> **ABOUT THIS TASK**:
From start to finish, set down the entries below exactly, leaving out the pictures.

> **SUPPLIED MATERIAL**:

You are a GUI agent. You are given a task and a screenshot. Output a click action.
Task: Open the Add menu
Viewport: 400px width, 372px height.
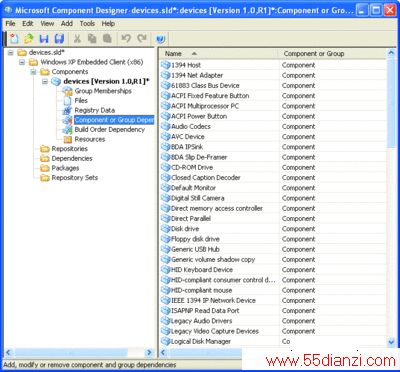67,24
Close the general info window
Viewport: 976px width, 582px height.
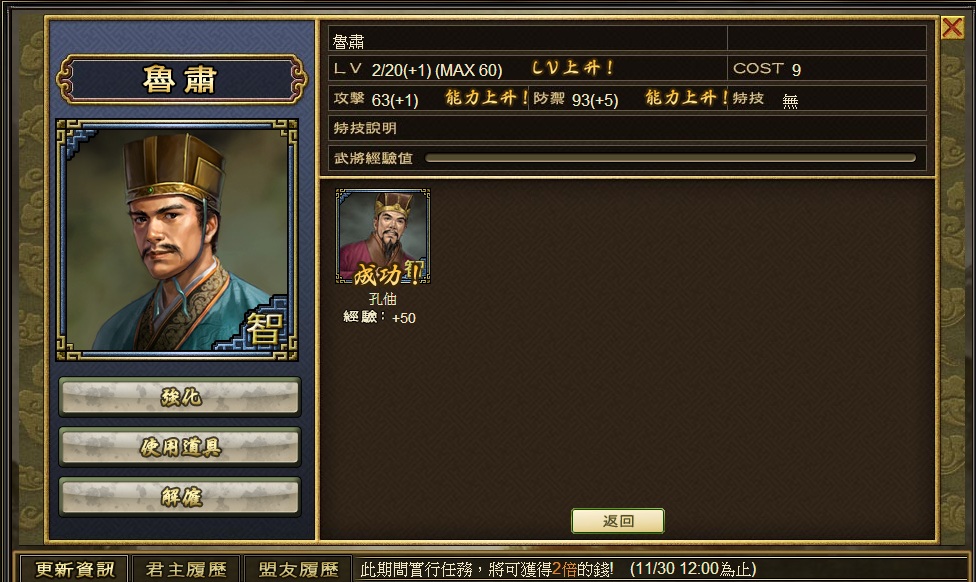[952, 27]
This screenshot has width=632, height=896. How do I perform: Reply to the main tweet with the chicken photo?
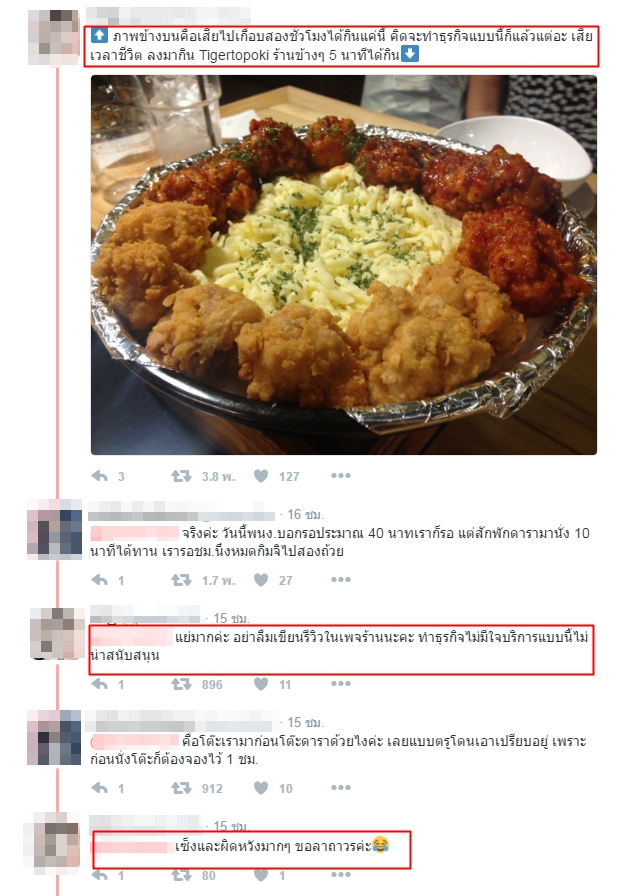click(x=99, y=476)
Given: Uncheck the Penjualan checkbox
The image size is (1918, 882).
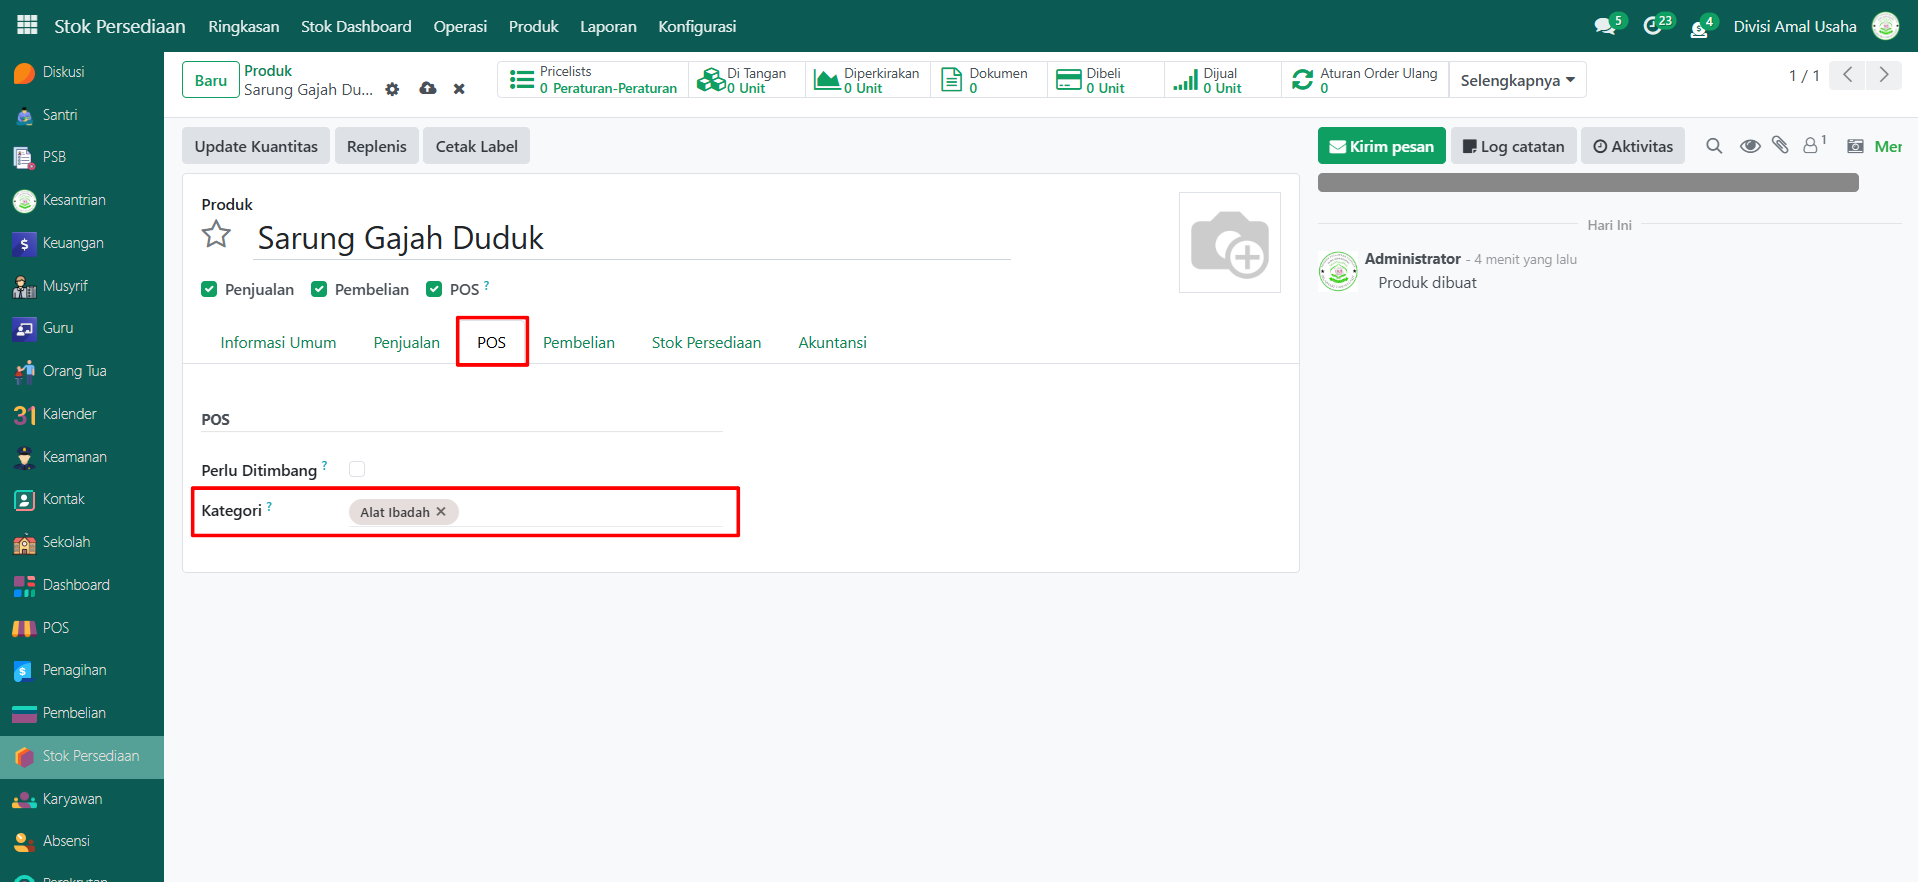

> **TASK ANSWER**:
You are a GUI agent. You are given a task and a screenshot. Output a click action.
Task: Open the Add menu
Viewport: 400px width, 372px height.
67,24
Close the general info window
Viewport: 976px width, 582px height.
[952, 27]
This screenshot has width=632, height=896. How do I perform: Reply to the main tweet with the chicken photo?
click(x=99, y=476)
Given: Uncheck the Penjualan checkbox
The image size is (1918, 882).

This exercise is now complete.